The simplest way to explain game emulation is that the emulator creates a virtual environment that's sufficiently accurate to run the original game code unmodified. In other words, the emulator's job is to allow the original game code to behave as if it was running on its original hardware (generate video, audio and react to user input). It does this using nothing but software running on a completely different set of hardware. The actual means by which is does this is not very complex, but like most software, is made up of many small parts that all have to function correctly together. Let's look at the actual code of the Space Invaders emulator and see what's happening under the hood. The loop below is the main execution loop of the emulator. It executes each frame (60th of a second of activity) of the game by emulating the correct number of cycles of CPU execution followed by video and audio updates. There are other ways to do it, but this is probably the simplest to visualize. In the case of Space Invaders, the machine divides the display into top and bottom halves to prevent tearing/flicker of the moving objects. You can see that there are 2 time slices for each frame which generate different interrupts for the CPU.

while (!bUserAbort) {
   for (j=0; j<2; j++) {
      iClocks = 2000000/120; // 2Mhz @ 60Hz executed in 2 phases
      if (j & 1) {
         ucIRQs |= INT_IRQ;
         z80.ucIRQVal = 0xcf; /* RST 08 = 8080's IRQ */
      } else {
         ucIRQs |= INT_IRQ;
         z80.ucIRQVal = 0xd7; /* RST 10 = 8080's NMI */
      }
      EXECZ80(&z80, emuh, &iClocks, &ucIRQs);
      EMUPlaySamples();
   } // for j
   EMUScreenUpdate(lDirtyRect, NULL, 224, 240);
   iFrame++; /* Count the number of frames */
} // while running

What changes were needed for embedded use?

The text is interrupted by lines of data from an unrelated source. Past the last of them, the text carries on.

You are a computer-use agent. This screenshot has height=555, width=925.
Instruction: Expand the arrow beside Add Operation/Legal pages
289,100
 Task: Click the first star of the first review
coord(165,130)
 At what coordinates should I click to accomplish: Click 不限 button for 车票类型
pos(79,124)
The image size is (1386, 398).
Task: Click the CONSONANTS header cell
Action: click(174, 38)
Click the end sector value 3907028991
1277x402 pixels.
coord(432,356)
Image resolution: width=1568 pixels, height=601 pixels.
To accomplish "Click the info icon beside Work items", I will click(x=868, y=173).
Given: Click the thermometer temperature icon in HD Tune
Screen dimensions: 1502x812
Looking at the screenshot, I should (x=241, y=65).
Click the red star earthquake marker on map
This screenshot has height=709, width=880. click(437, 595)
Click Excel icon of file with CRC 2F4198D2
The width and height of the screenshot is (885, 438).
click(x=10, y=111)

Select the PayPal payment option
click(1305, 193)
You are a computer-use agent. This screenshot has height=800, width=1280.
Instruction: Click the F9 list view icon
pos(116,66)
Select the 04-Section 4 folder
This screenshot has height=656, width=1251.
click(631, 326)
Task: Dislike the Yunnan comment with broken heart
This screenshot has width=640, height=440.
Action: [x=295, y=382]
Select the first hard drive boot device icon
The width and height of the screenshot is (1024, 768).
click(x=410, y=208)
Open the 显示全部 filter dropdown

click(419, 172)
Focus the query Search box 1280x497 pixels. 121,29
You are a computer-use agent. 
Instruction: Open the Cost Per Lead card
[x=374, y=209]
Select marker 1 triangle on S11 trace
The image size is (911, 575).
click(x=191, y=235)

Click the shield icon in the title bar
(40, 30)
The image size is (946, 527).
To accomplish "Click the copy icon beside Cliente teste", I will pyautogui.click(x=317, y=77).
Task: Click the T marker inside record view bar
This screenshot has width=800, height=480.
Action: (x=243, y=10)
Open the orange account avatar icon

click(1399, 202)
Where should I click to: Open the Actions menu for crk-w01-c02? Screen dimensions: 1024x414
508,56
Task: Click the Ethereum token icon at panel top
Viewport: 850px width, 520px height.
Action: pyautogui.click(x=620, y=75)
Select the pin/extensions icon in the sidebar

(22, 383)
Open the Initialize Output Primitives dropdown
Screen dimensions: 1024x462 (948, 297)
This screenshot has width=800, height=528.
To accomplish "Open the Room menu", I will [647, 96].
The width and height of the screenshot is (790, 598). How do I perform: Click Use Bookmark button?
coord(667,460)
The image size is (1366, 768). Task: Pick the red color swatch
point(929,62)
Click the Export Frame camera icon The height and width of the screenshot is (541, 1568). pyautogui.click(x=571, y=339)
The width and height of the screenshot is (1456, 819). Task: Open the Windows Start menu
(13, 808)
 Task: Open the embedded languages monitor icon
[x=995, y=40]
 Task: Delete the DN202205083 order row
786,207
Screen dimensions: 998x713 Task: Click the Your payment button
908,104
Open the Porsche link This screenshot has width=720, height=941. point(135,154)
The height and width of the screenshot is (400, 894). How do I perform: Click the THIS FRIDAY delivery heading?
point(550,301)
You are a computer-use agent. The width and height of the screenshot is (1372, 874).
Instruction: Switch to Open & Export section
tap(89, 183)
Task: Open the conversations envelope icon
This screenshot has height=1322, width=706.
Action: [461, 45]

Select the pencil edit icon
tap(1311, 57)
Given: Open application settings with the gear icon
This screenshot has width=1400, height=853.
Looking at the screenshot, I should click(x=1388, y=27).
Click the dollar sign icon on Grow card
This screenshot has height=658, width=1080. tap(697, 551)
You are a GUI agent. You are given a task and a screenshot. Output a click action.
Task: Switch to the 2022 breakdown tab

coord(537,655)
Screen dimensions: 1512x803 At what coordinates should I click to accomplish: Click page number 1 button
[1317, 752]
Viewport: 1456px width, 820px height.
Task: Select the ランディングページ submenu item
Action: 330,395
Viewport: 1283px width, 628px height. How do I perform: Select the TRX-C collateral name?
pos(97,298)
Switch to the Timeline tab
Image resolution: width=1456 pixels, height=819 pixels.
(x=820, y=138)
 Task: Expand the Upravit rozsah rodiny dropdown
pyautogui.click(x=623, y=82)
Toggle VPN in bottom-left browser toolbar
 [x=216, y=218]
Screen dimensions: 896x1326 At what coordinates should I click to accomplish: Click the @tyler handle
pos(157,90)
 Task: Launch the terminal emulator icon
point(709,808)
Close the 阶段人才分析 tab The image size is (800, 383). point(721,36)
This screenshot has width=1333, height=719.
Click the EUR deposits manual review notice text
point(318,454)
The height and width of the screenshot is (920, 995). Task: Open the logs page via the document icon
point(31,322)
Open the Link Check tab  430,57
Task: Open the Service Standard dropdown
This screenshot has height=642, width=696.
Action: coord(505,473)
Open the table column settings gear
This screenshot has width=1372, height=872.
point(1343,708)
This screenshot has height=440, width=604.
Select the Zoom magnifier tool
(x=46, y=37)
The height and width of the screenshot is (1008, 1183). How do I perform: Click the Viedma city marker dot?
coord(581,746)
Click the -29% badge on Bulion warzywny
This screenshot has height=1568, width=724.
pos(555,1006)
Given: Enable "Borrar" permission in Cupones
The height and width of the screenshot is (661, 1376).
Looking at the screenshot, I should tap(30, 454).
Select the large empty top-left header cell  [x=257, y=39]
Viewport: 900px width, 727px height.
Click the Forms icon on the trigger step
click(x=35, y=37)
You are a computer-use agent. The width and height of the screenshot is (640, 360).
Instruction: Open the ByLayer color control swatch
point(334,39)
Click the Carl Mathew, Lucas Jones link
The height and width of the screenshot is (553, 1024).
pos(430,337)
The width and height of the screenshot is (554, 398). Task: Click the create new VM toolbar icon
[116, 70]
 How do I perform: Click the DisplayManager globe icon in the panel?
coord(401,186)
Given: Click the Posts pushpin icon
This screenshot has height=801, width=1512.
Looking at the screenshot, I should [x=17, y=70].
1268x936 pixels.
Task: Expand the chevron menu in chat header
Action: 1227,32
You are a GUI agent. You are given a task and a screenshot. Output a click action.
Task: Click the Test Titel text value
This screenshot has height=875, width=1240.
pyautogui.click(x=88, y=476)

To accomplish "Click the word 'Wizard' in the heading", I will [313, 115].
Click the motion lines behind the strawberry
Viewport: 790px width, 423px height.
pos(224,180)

If you're unfamiliar with MAME or other game emulator code, it generally uses a lot more memory than the original game had and requires a relatively fast machine to run the emulated games at their native speed. When working with Arduino's or other embedded microcontrollers, the capabilities of the target processor are usually the opposite - a very small memory size and relatively slow CPU. Some of the challenges with RAM usage in certain games just can't be overcome, but with a relatively modest challenge like Space Invaders, we can succeed in making it fit. These are the subsystems competing for RAM to emulate Space Invaders:

- Temporary storage to unzip the files containing the game
- Z80 memory map (64K of address space)
- 224x240 bitmap for the playfield
- Any additional structures/variables needed to emulate the game

Luckily I modified zlib specifically to use less memory. Unzip needs to support FLATE data with up to a 15-bit (32K) window size. The Huffman tables, file buffers, etc plus the memory window normally require a lot more than the 41K my library needs.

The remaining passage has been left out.